Effective Jan. 1, 2004, the U.S. Department of Transportation's Federal Motor Carrier Safety Administration requires all interstate commercial motor vehicles to comply with a new single set of performance standards for securing cargo.
"The new rule clarifies how to determine the working load limit of cargo securement systems and the way carriers should use these tie-down devices to secure cargo so it does not leak, spill, blow or fall from a CMV," says Rick Craig, OOIDA's director of regulatory affairs. "The changes are extensive and will affect all truckers."
Craig says the rules establish general performance criteria for securing all cargo except in 11 areas that require specialized or unique methods. The commodity-specific securement standards are for the transportation of logs, dressed lumber, metal coils, paper rolls, intermodal containers; cars, light trucks and vans; heavy vehicles, equipment and machinery; flattened or crushed cars; roll-on/roll-off containers; and large boulders.
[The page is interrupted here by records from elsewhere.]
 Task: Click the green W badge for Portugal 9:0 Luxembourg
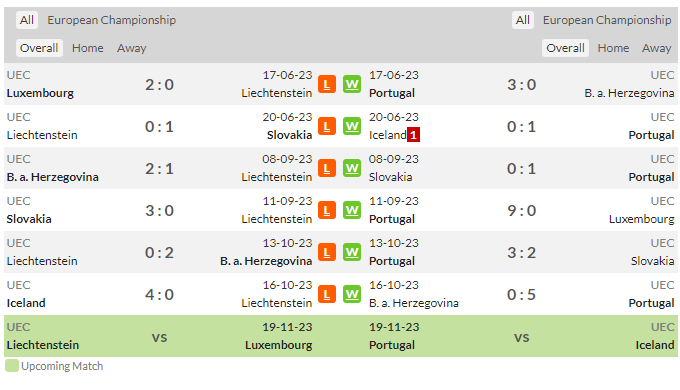coord(352,210)
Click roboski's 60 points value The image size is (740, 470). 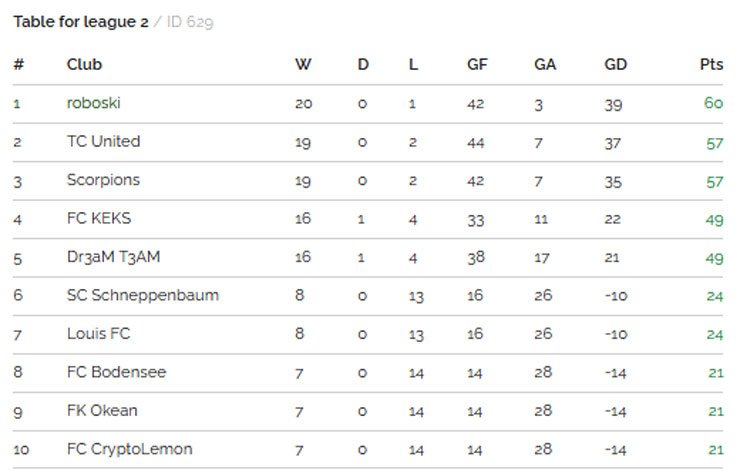(x=713, y=103)
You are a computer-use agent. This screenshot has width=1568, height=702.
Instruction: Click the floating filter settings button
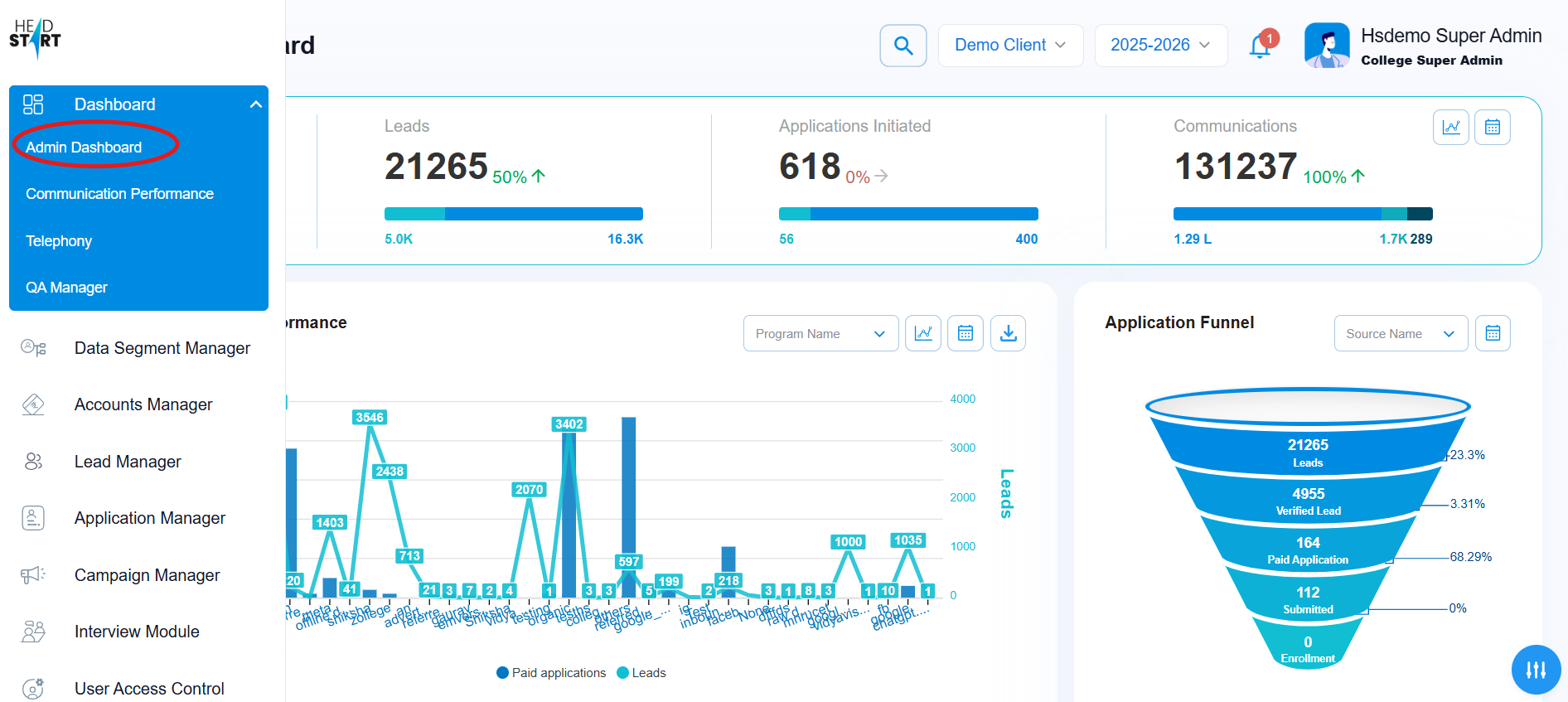click(x=1536, y=669)
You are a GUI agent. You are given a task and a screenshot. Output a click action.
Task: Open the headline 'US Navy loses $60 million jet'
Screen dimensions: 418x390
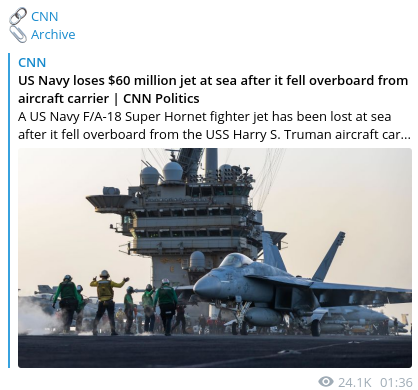pyautogui.click(x=213, y=89)
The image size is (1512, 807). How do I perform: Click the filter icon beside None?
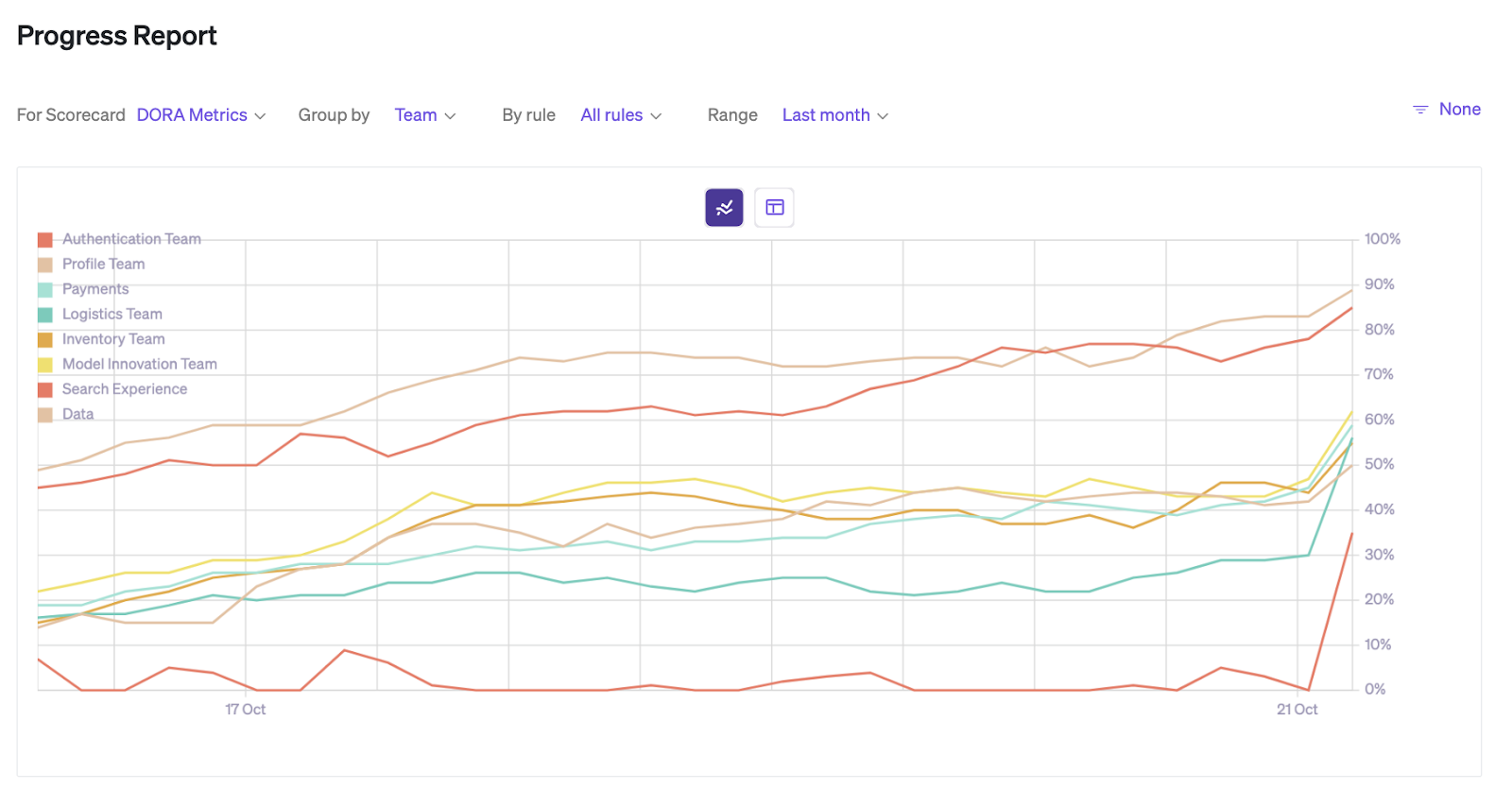click(1419, 110)
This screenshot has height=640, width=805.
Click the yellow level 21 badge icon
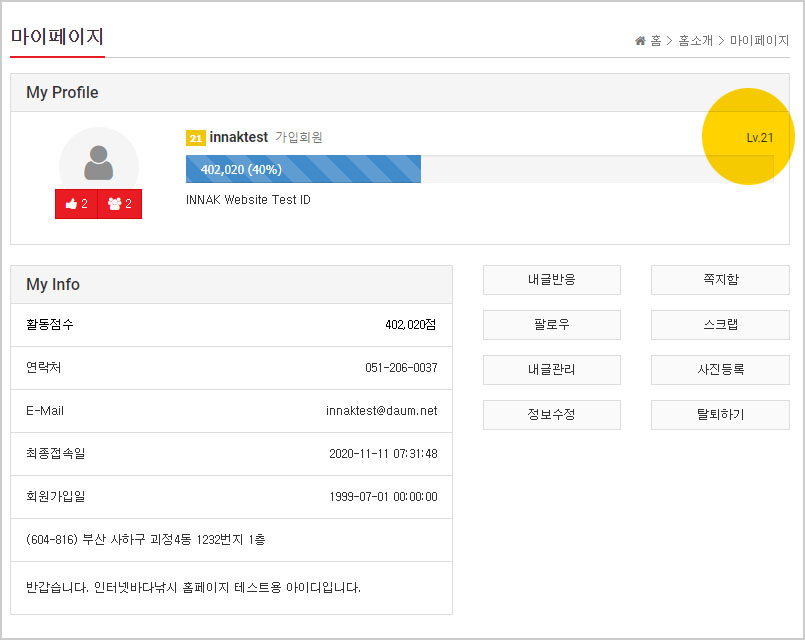[196, 138]
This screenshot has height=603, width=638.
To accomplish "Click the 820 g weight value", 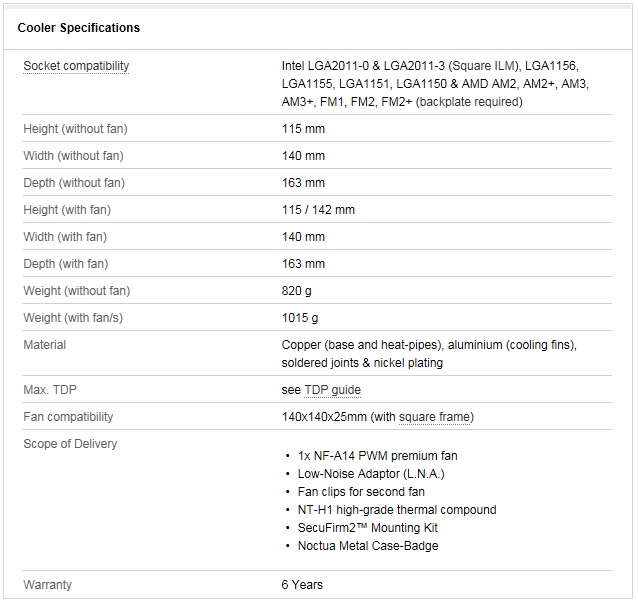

In the process of developing these standards, participants in the public meetings identified these commodities as being the most difficult to secure.
New cargo securement standards are based on the North American Cargo Securement Standard Model Regulations. The development of the standards are the results of a multiyear, comprehensive research program to evaluate current U.S. and Canadian cargo securement regulations; the motor carrier industry's best practices; and recommendations presented during a series of public meetings involving U.S. and Canadian industry experts, federal, state and provincial enforcement officials, and other interested parties.
"Achieving compatibility in cargo securement standards for the U.S., Canada and Mexico hasn't been easy," says Craig. "Canada has already adopted the provisions of the North American model regulations. Mexico has not, but is expected to."
The final rule was effective more than a year ago, but motor carriers were allowed until Jan. 1, 2004, to comply. Training materials for motor carriers and enforcement officials are available from the FMCSA.
In anticipation of the extensive new rules, OOIDA is working on a load securement training videotape.
"The OOIDA tape is for all truckers, but specifically for owner-operators," says the OOIDA Foundation's Tom Weakley. "It should be available in March."
A copy of the rules can be found at www.fmcsa.dot.gov.